COMPLIANCE HEADLINES

Annual Foreclosure Mediation Exemption Certification Due in Washington and Oregon by End of January 


Credit unions with properties secured in both Washington and Oregon have until the end of January to renew the certifications to avoid the mandatory mediation clauses in the foreclosure statutes. 

What do I certify? 

For properties located in Washington, credit unions first need to certify that they were not the beneficiary of deeds of trust in more than 250 trustee sales of residential real estate of up to four units in 2024 to be exempt from the mandatory mediation requirements. Secondly, they need to certify that they issued fewer than 250 notices of default in 2024 to be exempt from mandatory fee on every notice of default you file in Washington state. The Washington State Department of Commerce has separate forms depending on what is being certified.  
  
In Washington State, credit unions will want to complete and return the 2025 Exemption from Fees and the Foreclosure Mediation Exemption Templates that are available on the Department of Commerce’s Website in the Financial Institutions expandable towards the bottom of the page.

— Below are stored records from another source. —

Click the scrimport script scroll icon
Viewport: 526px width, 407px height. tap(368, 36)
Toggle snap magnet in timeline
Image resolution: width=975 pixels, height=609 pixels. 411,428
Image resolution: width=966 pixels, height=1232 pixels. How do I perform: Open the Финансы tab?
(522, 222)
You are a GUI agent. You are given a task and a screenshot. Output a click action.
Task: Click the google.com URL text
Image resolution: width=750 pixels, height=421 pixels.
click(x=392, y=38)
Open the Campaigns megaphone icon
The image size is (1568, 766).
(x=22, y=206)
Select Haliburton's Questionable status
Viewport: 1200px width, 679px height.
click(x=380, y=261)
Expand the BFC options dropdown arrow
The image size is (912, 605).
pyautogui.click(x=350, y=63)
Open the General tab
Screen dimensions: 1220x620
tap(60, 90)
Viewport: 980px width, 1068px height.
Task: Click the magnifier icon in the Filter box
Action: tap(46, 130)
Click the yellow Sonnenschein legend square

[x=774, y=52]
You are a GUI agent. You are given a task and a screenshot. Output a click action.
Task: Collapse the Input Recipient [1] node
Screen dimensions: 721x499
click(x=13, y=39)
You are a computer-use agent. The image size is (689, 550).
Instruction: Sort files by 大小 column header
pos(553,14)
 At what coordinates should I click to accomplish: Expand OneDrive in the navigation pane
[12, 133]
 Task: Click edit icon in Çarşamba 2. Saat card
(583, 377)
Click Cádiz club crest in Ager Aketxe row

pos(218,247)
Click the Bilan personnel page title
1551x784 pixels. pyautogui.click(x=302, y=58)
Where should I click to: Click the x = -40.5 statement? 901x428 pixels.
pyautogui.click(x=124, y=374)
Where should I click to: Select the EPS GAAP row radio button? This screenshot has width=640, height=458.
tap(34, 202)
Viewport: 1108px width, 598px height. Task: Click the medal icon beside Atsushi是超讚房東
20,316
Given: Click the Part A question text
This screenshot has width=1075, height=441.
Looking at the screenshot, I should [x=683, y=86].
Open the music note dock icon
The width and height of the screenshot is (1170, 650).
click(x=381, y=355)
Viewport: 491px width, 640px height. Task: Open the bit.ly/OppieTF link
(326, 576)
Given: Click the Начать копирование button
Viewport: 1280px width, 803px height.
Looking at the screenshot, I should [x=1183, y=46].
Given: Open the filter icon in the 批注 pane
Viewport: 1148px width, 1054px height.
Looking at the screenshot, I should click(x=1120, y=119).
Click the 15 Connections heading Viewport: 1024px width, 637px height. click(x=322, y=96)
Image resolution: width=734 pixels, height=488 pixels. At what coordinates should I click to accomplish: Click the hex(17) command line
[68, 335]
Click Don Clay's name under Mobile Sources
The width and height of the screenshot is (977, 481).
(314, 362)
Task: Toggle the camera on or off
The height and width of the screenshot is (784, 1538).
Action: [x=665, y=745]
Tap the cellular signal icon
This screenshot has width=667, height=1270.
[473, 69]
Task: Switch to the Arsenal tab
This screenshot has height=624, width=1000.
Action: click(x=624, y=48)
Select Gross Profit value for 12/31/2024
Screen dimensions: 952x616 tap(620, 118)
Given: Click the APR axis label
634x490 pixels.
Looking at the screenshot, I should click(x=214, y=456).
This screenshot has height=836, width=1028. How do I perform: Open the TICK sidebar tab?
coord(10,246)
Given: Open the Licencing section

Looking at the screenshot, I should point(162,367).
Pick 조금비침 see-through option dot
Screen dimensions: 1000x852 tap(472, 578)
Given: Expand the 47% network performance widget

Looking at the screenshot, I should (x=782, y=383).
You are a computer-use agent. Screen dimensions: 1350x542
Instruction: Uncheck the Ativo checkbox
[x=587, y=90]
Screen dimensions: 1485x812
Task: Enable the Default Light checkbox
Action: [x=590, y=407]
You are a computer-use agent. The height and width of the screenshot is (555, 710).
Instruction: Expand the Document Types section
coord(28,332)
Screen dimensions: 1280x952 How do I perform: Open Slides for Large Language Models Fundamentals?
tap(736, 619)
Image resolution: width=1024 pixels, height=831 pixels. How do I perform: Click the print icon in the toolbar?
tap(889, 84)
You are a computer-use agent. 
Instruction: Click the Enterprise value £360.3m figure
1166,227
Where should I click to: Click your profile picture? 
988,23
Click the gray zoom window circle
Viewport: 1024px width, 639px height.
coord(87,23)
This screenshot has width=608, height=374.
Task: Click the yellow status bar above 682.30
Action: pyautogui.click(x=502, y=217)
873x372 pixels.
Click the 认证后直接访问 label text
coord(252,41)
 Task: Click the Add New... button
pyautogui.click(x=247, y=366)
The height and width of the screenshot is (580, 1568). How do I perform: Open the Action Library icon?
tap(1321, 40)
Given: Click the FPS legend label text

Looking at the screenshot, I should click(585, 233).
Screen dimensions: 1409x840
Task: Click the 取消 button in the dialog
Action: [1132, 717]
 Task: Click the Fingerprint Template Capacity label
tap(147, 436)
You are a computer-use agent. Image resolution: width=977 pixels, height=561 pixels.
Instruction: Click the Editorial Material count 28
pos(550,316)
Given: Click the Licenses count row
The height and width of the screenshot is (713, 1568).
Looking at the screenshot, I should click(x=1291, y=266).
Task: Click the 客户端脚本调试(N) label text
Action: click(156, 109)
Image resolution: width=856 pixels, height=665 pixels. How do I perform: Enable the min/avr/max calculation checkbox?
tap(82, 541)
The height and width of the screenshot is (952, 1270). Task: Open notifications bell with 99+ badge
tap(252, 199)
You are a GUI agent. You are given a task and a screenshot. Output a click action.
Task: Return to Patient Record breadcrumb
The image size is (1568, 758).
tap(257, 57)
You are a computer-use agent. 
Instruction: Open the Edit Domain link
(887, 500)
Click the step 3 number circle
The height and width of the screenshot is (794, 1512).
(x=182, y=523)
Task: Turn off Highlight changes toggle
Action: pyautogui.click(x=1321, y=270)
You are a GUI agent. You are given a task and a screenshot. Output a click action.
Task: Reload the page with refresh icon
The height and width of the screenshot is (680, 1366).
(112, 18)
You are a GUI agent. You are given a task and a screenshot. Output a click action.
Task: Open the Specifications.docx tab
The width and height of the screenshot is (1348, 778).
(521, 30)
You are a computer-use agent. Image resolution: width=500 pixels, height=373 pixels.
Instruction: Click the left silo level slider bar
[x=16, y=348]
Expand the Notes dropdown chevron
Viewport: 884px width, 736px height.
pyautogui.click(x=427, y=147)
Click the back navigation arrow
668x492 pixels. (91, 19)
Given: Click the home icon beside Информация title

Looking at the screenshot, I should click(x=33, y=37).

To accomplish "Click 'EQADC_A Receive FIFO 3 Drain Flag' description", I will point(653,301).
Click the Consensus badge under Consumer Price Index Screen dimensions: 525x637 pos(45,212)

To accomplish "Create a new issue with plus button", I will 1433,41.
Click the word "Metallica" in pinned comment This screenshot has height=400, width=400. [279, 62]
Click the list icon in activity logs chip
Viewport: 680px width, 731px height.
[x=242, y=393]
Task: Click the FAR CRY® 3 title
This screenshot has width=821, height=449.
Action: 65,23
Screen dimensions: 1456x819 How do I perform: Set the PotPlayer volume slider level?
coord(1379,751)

As of Dec. 30, 2024, the Department of Commerce has updated the forms on the website
 
For properties located in Oregon, credit unions need to certify that they did not commence or cause an affiliate or agent to commence more than 30 actions to foreclose on residential trust deed by advertisement and sale under ORS 86.752 or by suit under ORS 86.010 during the prior calendar year. The certification should go to the Attorney General’s office to exempt credit unions from the mandatory mediation requirements. 

In Oregon, credit unions will want to complete and return the Beneficiary Exemption Affidavit – Form 300 which is available on the bottom of Oregon DOJ’s website

Properties located in Arizona, Colorado, Idaho, and Wyoming do not have mandatory mediation requirements, 

Does this apply to federal credit unions? What about credit unions chartered in a different state? 

Yes, the certification requirements apply to properties located in the two states. No matter the charter or location of the financial institution, the laws apply to collection activities on said properties. 
  

When do I need to submit the completed certification form to the state? 

In Washington, you need to mail the signed original certification form to the Washington State Department of Commerce, so it is received no later than Jan. 31, 2025. 

In Oregon, credit unions need to claim the exemption with the Attorney General’s office no later than January 31st, or at the time the credit union files a notice of default under ORS 86.735. 

What happens if I do not certify in time? 

Because Oregon allows you to claim the exemption at the time you file a notice of default, you do have a few options. 

In Washington, if you fail to certify, your credit union will owe a fee of $250 per notice of default on residential real property issued in 2025 and will be subject to mandatory mediation on all foreclosures this year. 

I did not issue any notices of default in 2024, do I need to certify? 

Yes. The fee and mandatory mediation will apply to all notices of default or foreclosures in 2025. To avoid these requirements, you must certify.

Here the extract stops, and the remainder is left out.